“There were two survivors,” the telegraph operator said, reading from the page torn from his pad. “Andrea McCrea herself and one of her assistants, Thomas Shanks. Both suffered serious burns, and in addition McCrea suffered a number of injuries consistent with a hard impact with a solid object. They are expected to recover, eventually.”
“A Radiant attacked them?” said the other telegraph operator. Leothan thought his name was Will or something. He seemed to remember the chief operator calling him that once. “But, but, they never do that! Never!”
“They do now, it seems,” said the chief operator, continuing to read back what he'd written just before sending the urgent message to the King. “The body of a Radiant was found in the laboratory, almost completely destroyed. Only a few fragments of its longer tentacles were recognisable for what they once were. The rest was just charred meat.”
“They must have botched getting Barlowe out,” said Princess Ardria, who'd come with the King. “He got suspicious, the Radiant he was communicating with came to rescue him...”
“Rescue him?” said the chief telegraph operator. “I don't understand...”
“The Radiants are plotting to destroy human civilisation,” said Leothan. There seemed little point trying to keep it secret any longer. “There are humans helping them. Adams Valley was working on a weapon to use against them. Is Barlowe dead?”
“Doesn't say,” the operator said. “It just says only two survivors. I assume that means that all the others are accounted for, which means dead. Including Barlowe.
The King nodded. “Where are McCrea and her assistant now?”
“Adams Hill hospital.” The telegraph machine began clicking again and the operator began writing. “Unless it’s related to Adams Valley, cut them off,” the King ordered. “I need more information about the attack.”
“It's from the same person,” the operator said, though. “More details.” There was an agonising wait for the message to finish, and the King paced up and down the small room impatiently. “Some animals were found wandering the building,” the operator said, “and some discarded military uniforms were found near the site of the fire...”
“They were cursed back to their animal forms,” said Ardria. The King nodded. “Were McCrea or her assistant affected by the curse?” he asked.
The assistant picked up the torn out page from the pad, scanned his eyes over it. “Just says burns and other injuries,” he said. “Maybe they were both already unconscious. You have to be conscious for a curse to work on you.”
The King nodded. It was common knowledge. “I want them guarded,” he said. “Agents of the Radiants may make another attempt to kill them. And I want to talk to the doctor treating them. Get her to the telegraph room as soon as humanly possible.”
The operator nodded and began sending the message. “The hospital and the telegraph office are only a few hundred yards apart,” said Leothan. “It shouldn't take long for them to get her there.”
“So we wait,” replied the Princess. Leothan nodded and resumed his pacing.
It was five minutes before the telegraph machine began clicking again. “Doctor Phillipa Green is in the Adams Hill telegraph office,” the operator said.
“Good,” said Leothan. “I want to know what condition her two patients are in. Tell her to be brief. I don't want a list of every bruise and laceration. I want to know whether they can talk, how soon they'll be able to get back to work.” The operator nodded and began tapping on the contact.

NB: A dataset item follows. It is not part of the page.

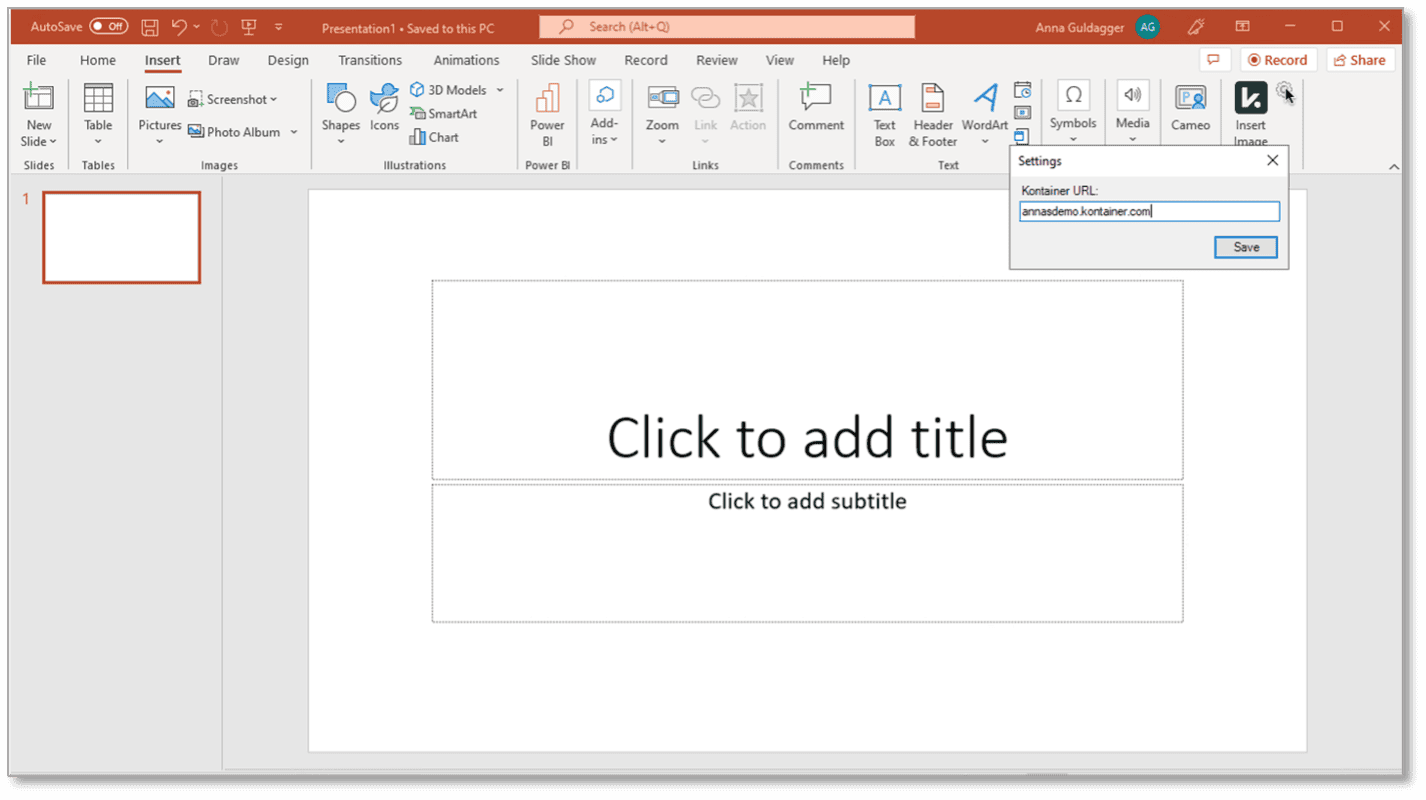This screenshot has height=800, width=1426.
Task: Save the Kontainer URL settings
Action: pyautogui.click(x=1245, y=247)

“This is infuriating!” said the King to his daughter as they waited. “I wish I were there, or they were here, so we could have a proper conversation! Having to wait like this every time I want to ask a simple question!” Ardria began to reply and her father held up a finger to cut her off. “I know, I know!” he said. “If not for the telegraph, someone would have to make a three day carriage ride before we could talk at all. The telegraph is a miracle, I know that. I just wish it could be a bit more of a miracle, enough for us to be able to talk normally!”
“Perhaps that'll be Andrea’s next invention, when she's perfected the Radiant weapon,” said Ardria with a smile. “Voices sent over wires.”

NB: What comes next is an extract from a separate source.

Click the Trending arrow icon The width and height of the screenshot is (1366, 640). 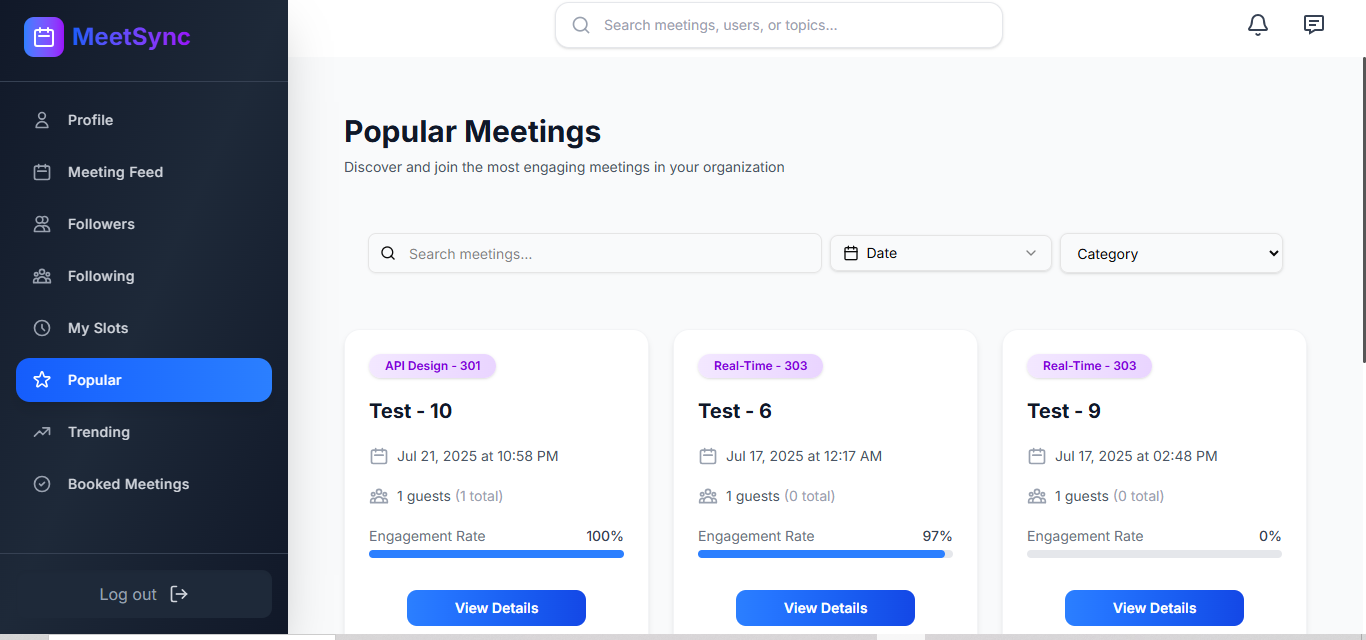[42, 432]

Leothan began to reply, but was cut off when the telegraph began clicking again. The operator began writing down each letter as the machine clicked it out, and the King came forward to read over his shoulder. “McCrea deeply unconscious. Maybe for days. Shanks remains conscious, able to speak. His injuries should not preclude the dictation of instructions to assistants.”
The King nodded his pleasure at the news, but Ardria was frowning. “He remains conscious?” she said. “Does that mean he was never unconscious?”

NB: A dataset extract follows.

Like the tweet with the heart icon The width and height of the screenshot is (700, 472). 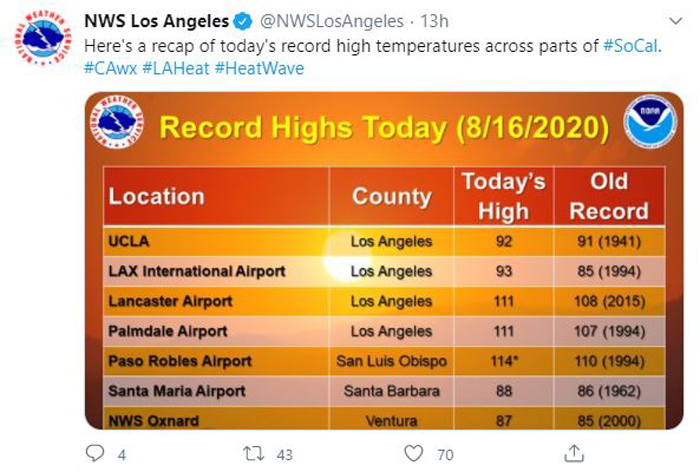coord(413,453)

“Possibly,” said Leothan. “So what?”
“If he was conscious, why didn't the curse affect him?”
“Perhaps he wasn't there when the Radiant cast the curse. He may have been elsewhere in the building and arrived afterwards.”
Ardria nodded thoughtfully. “Yes, that must be it,” she said. She didn't look convinced, though, and Leothan gave her a look until she continued. “Well, it’s just that Radiants can cast as many curses as they like, in quick succession. It requires almost no effort from them. It's one of the things I learned while I was becoming one of them. So why didn't it cast another curse when he arrived? I presume he ignited the hydrogen it uses for lift, that it was leaking, perhaps from bullet wounds. If he had something hot or burning in his hand, it would have gone to any lengths to prevent him getting close.”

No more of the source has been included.